Rewrite the lines below, replacing "GUI agent" with "interface agent" and keeping everything else the same.

---- Task inputs

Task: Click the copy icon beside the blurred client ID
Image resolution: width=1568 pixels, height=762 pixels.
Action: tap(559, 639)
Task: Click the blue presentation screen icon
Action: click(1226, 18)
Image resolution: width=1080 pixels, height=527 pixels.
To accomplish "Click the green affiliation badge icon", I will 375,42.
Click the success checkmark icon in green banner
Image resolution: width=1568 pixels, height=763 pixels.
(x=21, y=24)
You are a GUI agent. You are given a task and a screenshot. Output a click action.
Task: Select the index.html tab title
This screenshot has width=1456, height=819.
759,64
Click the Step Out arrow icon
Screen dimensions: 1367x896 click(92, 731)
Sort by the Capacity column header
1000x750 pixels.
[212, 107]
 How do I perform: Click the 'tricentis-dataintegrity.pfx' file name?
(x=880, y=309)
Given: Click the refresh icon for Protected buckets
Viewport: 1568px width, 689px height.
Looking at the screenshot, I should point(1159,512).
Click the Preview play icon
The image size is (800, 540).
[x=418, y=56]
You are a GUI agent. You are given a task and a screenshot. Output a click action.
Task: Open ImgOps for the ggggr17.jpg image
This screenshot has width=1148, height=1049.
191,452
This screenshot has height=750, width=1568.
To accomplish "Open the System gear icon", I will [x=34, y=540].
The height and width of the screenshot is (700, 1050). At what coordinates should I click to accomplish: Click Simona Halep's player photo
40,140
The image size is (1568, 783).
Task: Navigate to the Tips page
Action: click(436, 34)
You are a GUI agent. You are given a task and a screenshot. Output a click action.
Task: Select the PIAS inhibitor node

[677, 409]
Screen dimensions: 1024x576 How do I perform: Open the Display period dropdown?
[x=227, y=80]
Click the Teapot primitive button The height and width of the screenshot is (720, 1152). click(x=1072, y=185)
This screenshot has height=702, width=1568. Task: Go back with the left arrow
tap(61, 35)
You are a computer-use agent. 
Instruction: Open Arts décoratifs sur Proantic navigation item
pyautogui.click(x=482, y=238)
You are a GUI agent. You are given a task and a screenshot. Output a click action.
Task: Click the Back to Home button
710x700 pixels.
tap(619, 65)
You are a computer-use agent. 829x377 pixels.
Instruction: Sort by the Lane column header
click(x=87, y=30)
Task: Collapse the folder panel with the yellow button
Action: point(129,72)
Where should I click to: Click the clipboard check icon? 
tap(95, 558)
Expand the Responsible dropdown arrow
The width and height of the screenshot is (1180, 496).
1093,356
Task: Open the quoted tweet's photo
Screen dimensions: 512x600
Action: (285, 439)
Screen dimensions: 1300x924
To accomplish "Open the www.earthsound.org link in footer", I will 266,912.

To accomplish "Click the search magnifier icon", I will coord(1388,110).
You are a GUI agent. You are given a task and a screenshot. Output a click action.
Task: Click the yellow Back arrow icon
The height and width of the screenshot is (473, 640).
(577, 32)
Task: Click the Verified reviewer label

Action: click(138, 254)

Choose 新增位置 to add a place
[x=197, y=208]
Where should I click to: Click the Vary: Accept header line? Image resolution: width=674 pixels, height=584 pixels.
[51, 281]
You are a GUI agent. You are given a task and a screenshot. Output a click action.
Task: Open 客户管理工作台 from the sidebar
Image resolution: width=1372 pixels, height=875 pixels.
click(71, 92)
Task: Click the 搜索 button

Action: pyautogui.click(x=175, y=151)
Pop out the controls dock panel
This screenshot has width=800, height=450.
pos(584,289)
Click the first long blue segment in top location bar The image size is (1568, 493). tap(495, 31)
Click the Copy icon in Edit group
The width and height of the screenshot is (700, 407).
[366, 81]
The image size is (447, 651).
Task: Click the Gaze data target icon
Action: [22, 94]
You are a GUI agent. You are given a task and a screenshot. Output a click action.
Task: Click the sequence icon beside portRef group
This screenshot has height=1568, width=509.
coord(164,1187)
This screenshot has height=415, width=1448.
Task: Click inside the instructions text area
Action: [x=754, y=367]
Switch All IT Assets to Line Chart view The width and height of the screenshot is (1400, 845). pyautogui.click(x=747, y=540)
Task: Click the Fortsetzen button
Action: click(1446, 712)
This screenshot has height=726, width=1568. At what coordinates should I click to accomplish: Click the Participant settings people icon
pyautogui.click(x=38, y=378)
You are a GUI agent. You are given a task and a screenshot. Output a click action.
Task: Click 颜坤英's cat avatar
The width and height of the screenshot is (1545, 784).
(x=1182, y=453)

--------

Result
Task: Click the copy icon beside the blurred client ID
Image resolution: width=1568 pixels, height=762 pixels.
Action: tap(559, 639)
Task: Click the blue presentation screen icon
Action: click(1226, 18)
Image resolution: width=1080 pixels, height=527 pixels.
To accomplish "Click the green affiliation badge icon", I will 375,42.
Click the success checkmark icon in green banner
Image resolution: width=1568 pixels, height=763 pixels.
(x=21, y=24)
You are a interface agent. You are given a task and a screenshot. Output a click action.
Task: Select the index.html tab title
This screenshot has width=1456, height=819.
759,64
Click the Step Out arrow icon
Screen dimensions: 1367x896 click(92, 731)
Sort by the Capacity column header
1000x750 pixels.
[212, 107]
 How do I perform: Click the 'tricentis-dataintegrity.pfx' file name?
(x=880, y=309)
Given: Click the refresh icon for Protected buckets
Viewport: 1568px width, 689px height.
Looking at the screenshot, I should point(1159,512).
Click the Preview play icon
The image size is (800, 540).
[x=418, y=56]
You are a interface agent. You are given a task and a screenshot. Output a click action.
Task: Open ImgOps for the ggggr17.jpg image
This screenshot has width=1148, height=1049.
191,452
This screenshot has height=750, width=1568.
To accomplish "Open the System gear icon", I will [x=34, y=540].
The height and width of the screenshot is (700, 1050). At what coordinates should I click to accomplish: Click Simona Halep's player photo
40,140
The image size is (1568, 783).
Task: Navigate to the Tips page
Action: click(436, 34)
You are a interface agent. You are given a task and a screenshot. Output a click action.
Task: Select the PIAS inhibitor node

[677, 409]
Screen dimensions: 1024x576 How do I perform: Open the Display period dropdown?
[x=227, y=80]
Click the Teapot primitive button The height and width of the screenshot is (720, 1152). click(x=1072, y=185)
This screenshot has height=702, width=1568. Task: Go back with the left arrow
tap(61, 35)
You are a computer-use agent. 
Instruction: Open Arts décoratifs sur Proantic navigation item
pyautogui.click(x=482, y=238)
You are a interface agent. You are given a task and a screenshot. Output a click action.
Task: Click the Back to Home button
710x700 pixels.
tap(619, 65)
You are a computer-use agent. 829x377 pixels.
Instruction: Sort by the Lane column header
click(x=87, y=30)
Task: Collapse the folder panel with the yellow button
Action: point(129,72)
Where should I click to: Click the clipboard check icon? 
tap(95, 558)
Expand the Responsible dropdown arrow
The width and height of the screenshot is (1180, 496).
1093,356
Task: Open the quoted tweet's photo
Screen dimensions: 512x600
Action: (285, 439)
Screen dimensions: 1300x924
To accomplish "Open the www.earthsound.org link in footer", I will 266,912.

To accomplish "Click the search magnifier icon", I will coord(1388,110).
You are a interface agent. You are given a task and a screenshot. Output a click action.
Task: Click the yellow Back arrow icon
The height and width of the screenshot is (473, 640).
(577, 32)
Task: Click the Verified reviewer label

Action: click(138, 254)

Choose 新增位置 to add a place
[x=197, y=208]
Where should I click to: Click the Vary: Accept header line? Image resolution: width=674 pixels, height=584 pixels.
[51, 281]
You are a interface agent. You are given a task and a screenshot. Output a click action.
Task: Open 客户管理工作台 from the sidebar
Image resolution: width=1372 pixels, height=875 pixels.
click(71, 92)
Task: Click the 搜索 button

Action: pyautogui.click(x=175, y=151)
Pop out the controls dock panel
This screenshot has width=800, height=450.
pos(584,289)
Click the first long blue segment in top location bar The image size is (1568, 493). tap(495, 31)
Click the Copy icon in Edit group
The width and height of the screenshot is (700, 407).
[366, 81]
The image size is (447, 651).
Task: Click the Gaze data target icon
Action: [22, 94]
You are a interface agent. You are given a task and a screenshot. Output a click action.
Task: Click the sequence icon beside portRef group
This screenshot has height=1568, width=509.
coord(164,1187)
This screenshot has height=415, width=1448.
Task: Click inside the instructions text area
Action: [x=754, y=367]
Switch All IT Assets to Line Chart view The width and height of the screenshot is (1400, 845). pyautogui.click(x=747, y=540)
Task: Click the Fortsetzen button
Action: click(1446, 712)
This screenshot has height=726, width=1568. At what coordinates should I click to accomplish: Click the Participant settings people icon
pyautogui.click(x=38, y=378)
You are a interface agent. You are given a task and a screenshot. Output a click action.
Task: Click 颜坤英's cat avatar
The width and height of the screenshot is (1545, 784).
(x=1182, y=453)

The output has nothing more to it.